- [EXTRACT TO READ]:
======

If you are doing it by hand, then the easiest way is to first reduce the fraction to lowest terms.  The numerator 40 and the denominator 360 are both multiples of 10, so you could divide both numerator and denominator by 10 to get the equivalent fraction 4/36 .  Since 4 times 9 is 36, this fraction is equivalent to 1/9 .  

Your original problem is now 
  
    1   
   --- x 78.5
    9   
  
That is the same as 78.5/9 which you can do on paper with long division.  Either way the answer is an infinitely repeating decimal 8.722222222... .  A good approximate value is 8.722.

So he first gave what amounts to the decimal approach, just doing the division and getting a decimal result: $$\frac{40}{360}\times 78.5 = 0.111…\times 78.5 = 8.7222…$$ I did this on my calculator without writing down and retyping the intermediate result, so that there was no rounding involved (except at the far end of the calculator’s memory). This is probably how it would usually be done in the real world.

Then he did what amounts to my mixed method, first simplifying the fraction (which I would only do if it was easy, as this one is) and then treating the resulting fraction as a division: $$\frac{40}{360}\times 78.5 = \frac{1}{9}\times 78.5 = 78.5\div 9 = 8.7222…$$

If we had some reason to want a fractional result, we might use my pure fraction method, multiplying \(\frac{1}{9}\times 78\frac{1}{2}\). Recall that we do such a multiplication by writing the mixed number as an improper fraction: $$\frac{40}{360}\times 78.5 = \frac{1}{9}\times 78\frac{1}{2} = \frac{1}{9}\times \frac{157}{2} = \frac{157}{18} = 8\frac{13}{18}$$ Of course, \(\frac{13}{18} = 0.7222…\).

One step harder!

Let’s do one more case, which happens to tie in with the last thing we did. In looking for questions of this type, which seem to be very rare, I found this unarchived question from 2009 that takes it a step further:

I have a homework paper that I am having trouble on and I am not getting how to do it in class, but I am to scared to ask my teacher because I don't want to talk in front of the whole class. 

I have to multiply an improper fraction with a decimal, but I am not sure how. I was wondering if you could explain how to get the answer. 

     3.2lx10 1/3

Thanks for taking your time to help me!

After dealing with a second question that I’ve omitted here, I said:

Now back to the other question, multiplying a mixed number by a decimal. I'm not sure what you were taught about this! Normally, when you have to multiply two different kinds of numerals, you rewrite one in the same form as the other, so you can multiply as usual. In your example,

  3.2l x 10 1/3

we can either change the decimal to a mixed number,

  3 21/100 x 10 1/3

and then multiply those by converting both to improper fractions, or change the mixed number to a decimal,

  3.21 x 10.333...

======

- [DATA EXTRACT]:

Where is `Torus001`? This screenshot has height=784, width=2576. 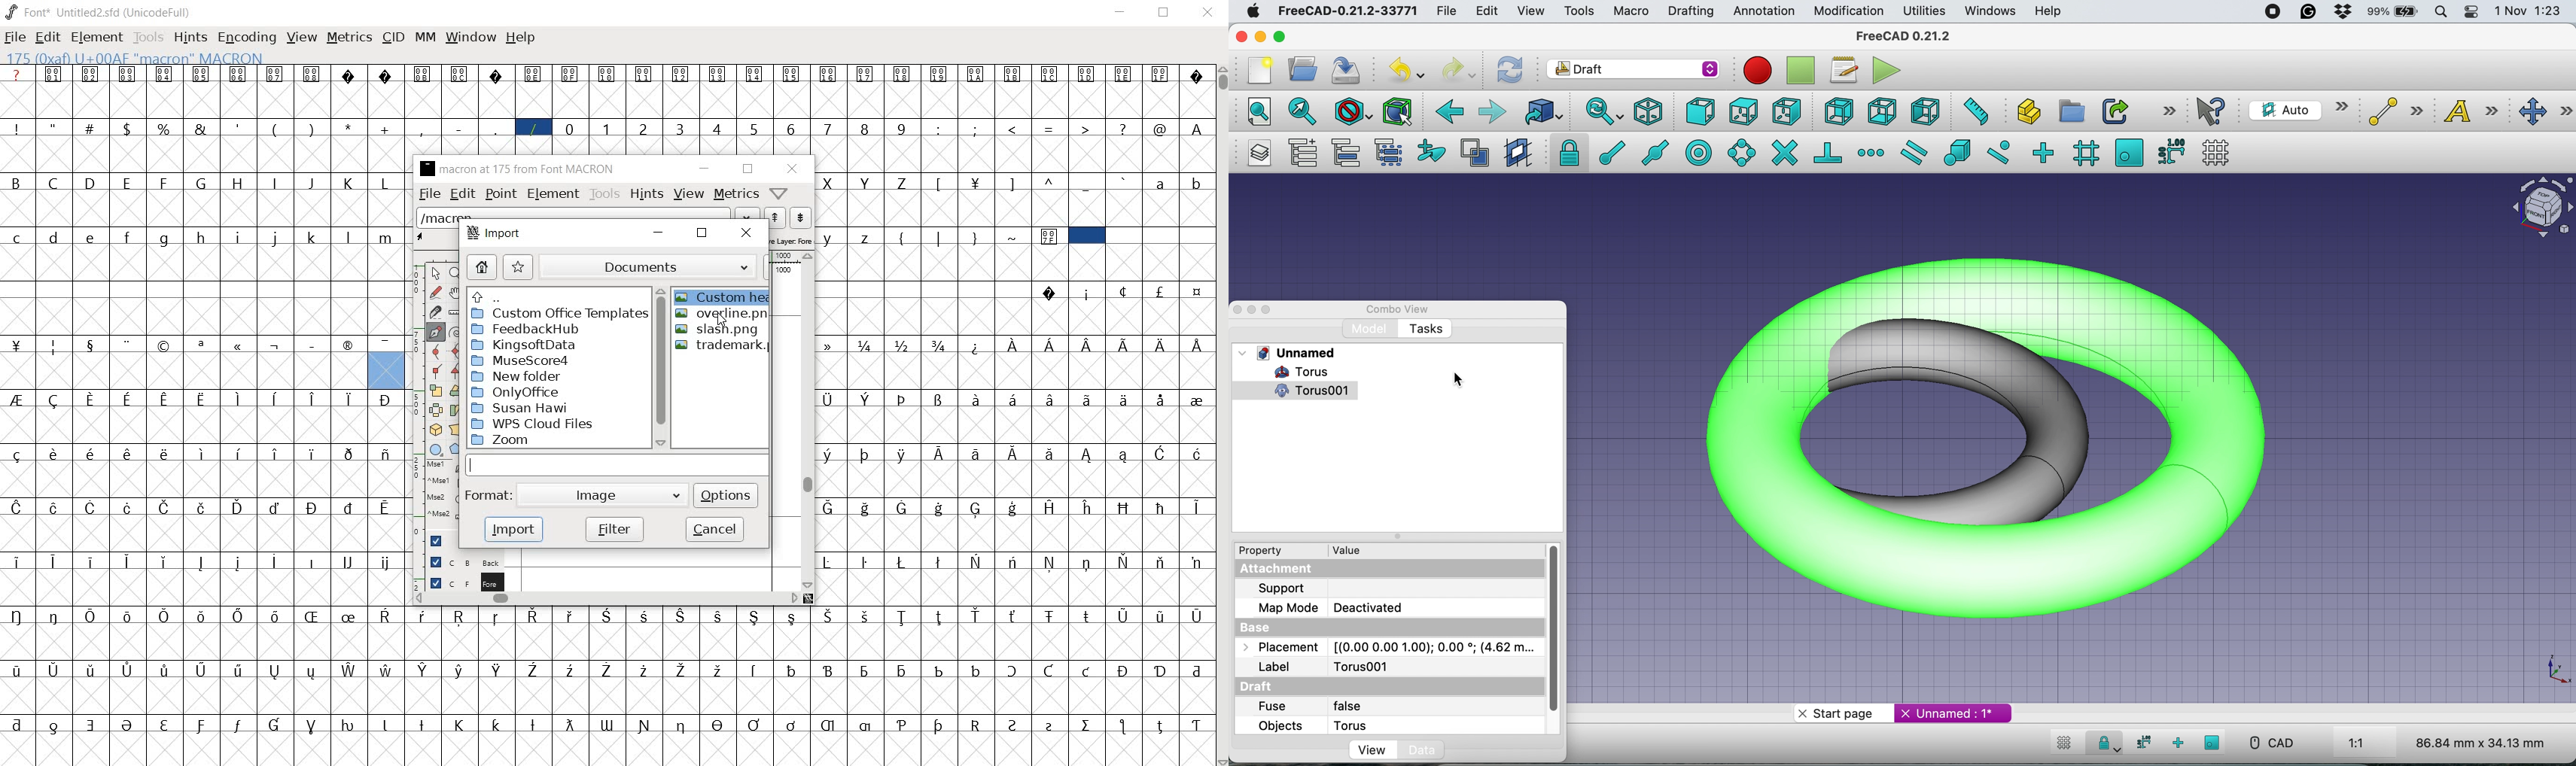 Torus001 is located at coordinates (1305, 392).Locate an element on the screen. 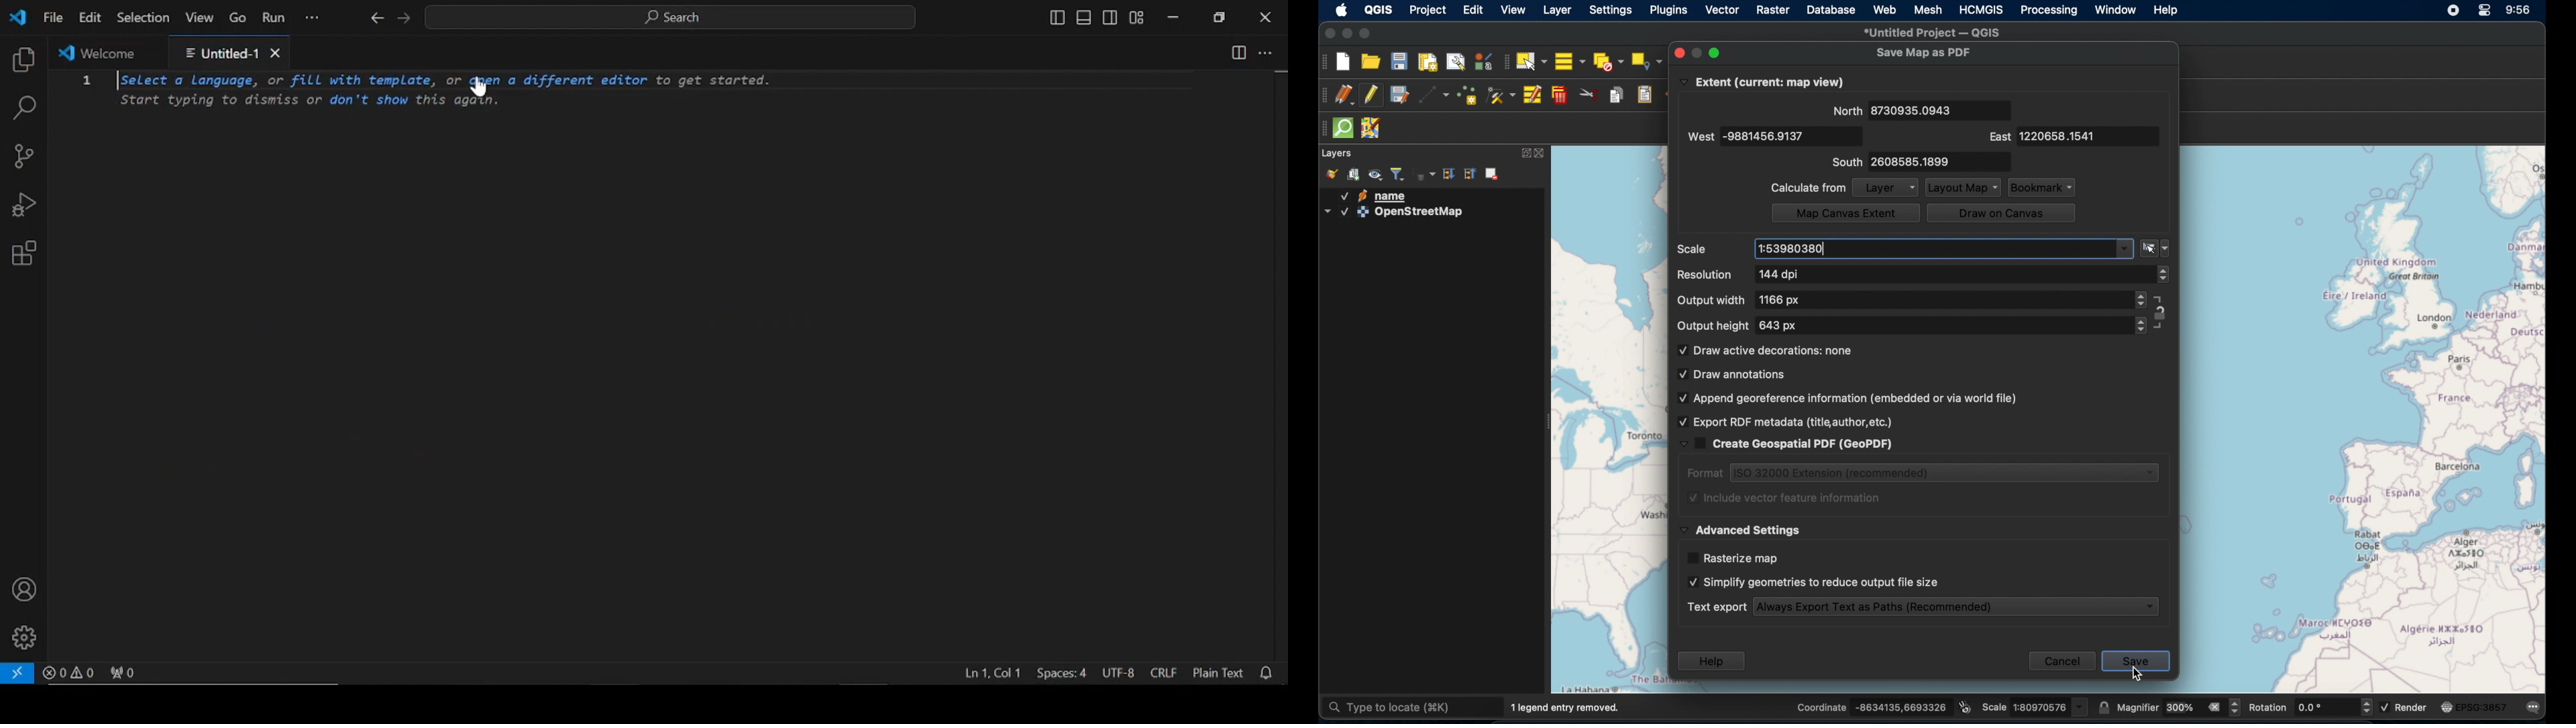 This screenshot has height=728, width=2576. toggle extents and mouse display position is located at coordinates (1967, 706).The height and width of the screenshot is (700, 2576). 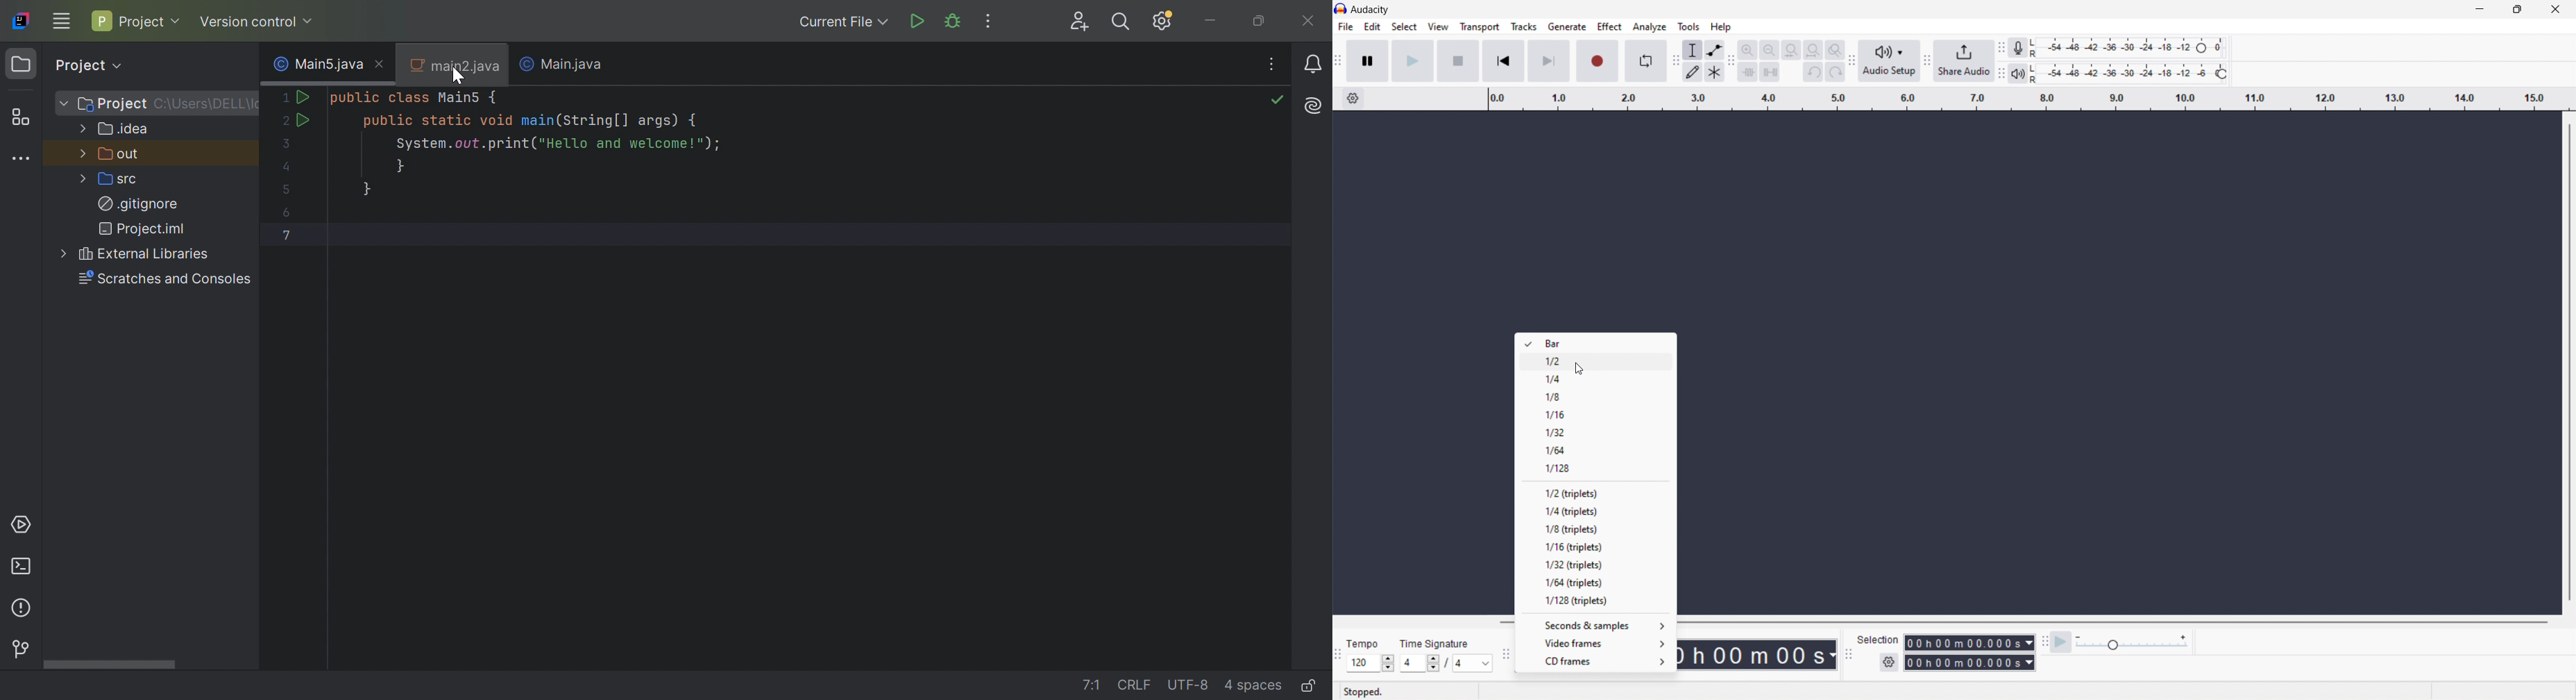 I want to click on selection tool, so click(x=1691, y=50).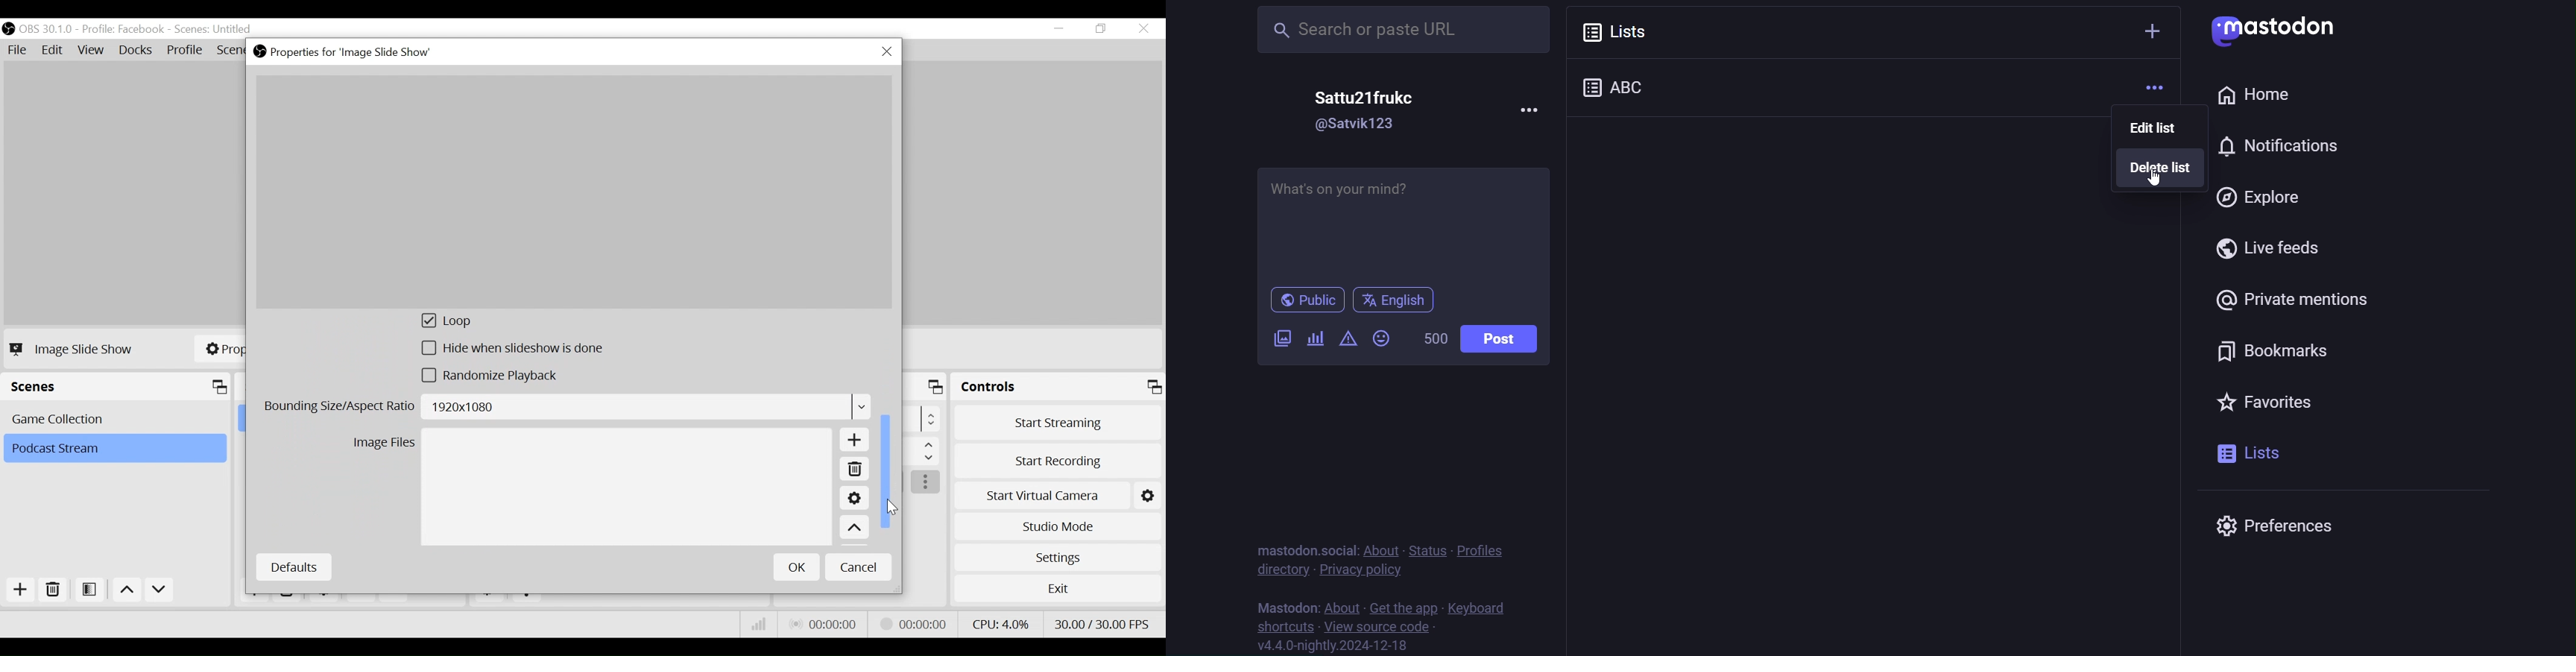  Describe the element at coordinates (1389, 30) in the screenshot. I see `search` at that location.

======

- [SHORT EXERCISE 1]: In the explanation of multiplying fractions and decimals, what approximate value is given for 78.5/9?
- [SHORT EXERCISE 2]: Carry the explanation of multiplying fractions and decimals forward from its last line.
The material after the text is separate from it.

- [FINAL RESULT 1]: 8.722

- [FINAL RESULT 2]:
which is a little more awkward.

These are, of course, the same methods we’ve been discussing. Using fractions, we get $$3\frac{21}{100}\times 10\frac{1}{3} = \frac{321}{100}\times\frac{31}{3} = \frac{321\times 31}{100\times 3} = \frac{9951}{300} = \frac{3317}{100} = 33\frac{17}{100}$$

Using decimals, we have a non-terminating decimal, which gives $$3.21\times 10\frac{1}{3} \approx 3.21\times 10.333 = 33.16893\approx 33.17$$ Again, if I do the multiplication in my calculator without rounding, it shows the answer as exactly 33.17.

Not knowing if there was a specific reason the problem involved a mixed number, I suggested another method, which I probably would never do otherwise:

Were you taught something different? The only other method I can think of (and one which has some connection to your other question) is to "distribute", if you are familiar with that term. Multiplying by 10 + 1/3 is the same as multiplying by both 10 and 1/3, and adding the results:

  3.21 x (10 + 1/3) = 3.21 x 10 + 3.21 x 1/3

Multiply by 10 by moving the decimal point, and multiply by 1/3 by dividing by 3. I doubt that this is what you were taught.

We find that \(3.21\times 10 = 32.1\) and \(3.21\times\frac{1}{3} = 3.21\div 3 = 1.07\), so the result is \(32.1 + 1.07 = 33.17\) yet again.

So, show me which way you think you should do it, and let me see your work. I'll guide you if you get it wrong, so don't be afraid to show me what you try.

By the way, I teach adults who have trouble with some of these same things, and I'm always glad when there's someone who asks the questions the others all have! You may find that your class is waiting for someone to be bold enough to ask, and will like you more for doing so.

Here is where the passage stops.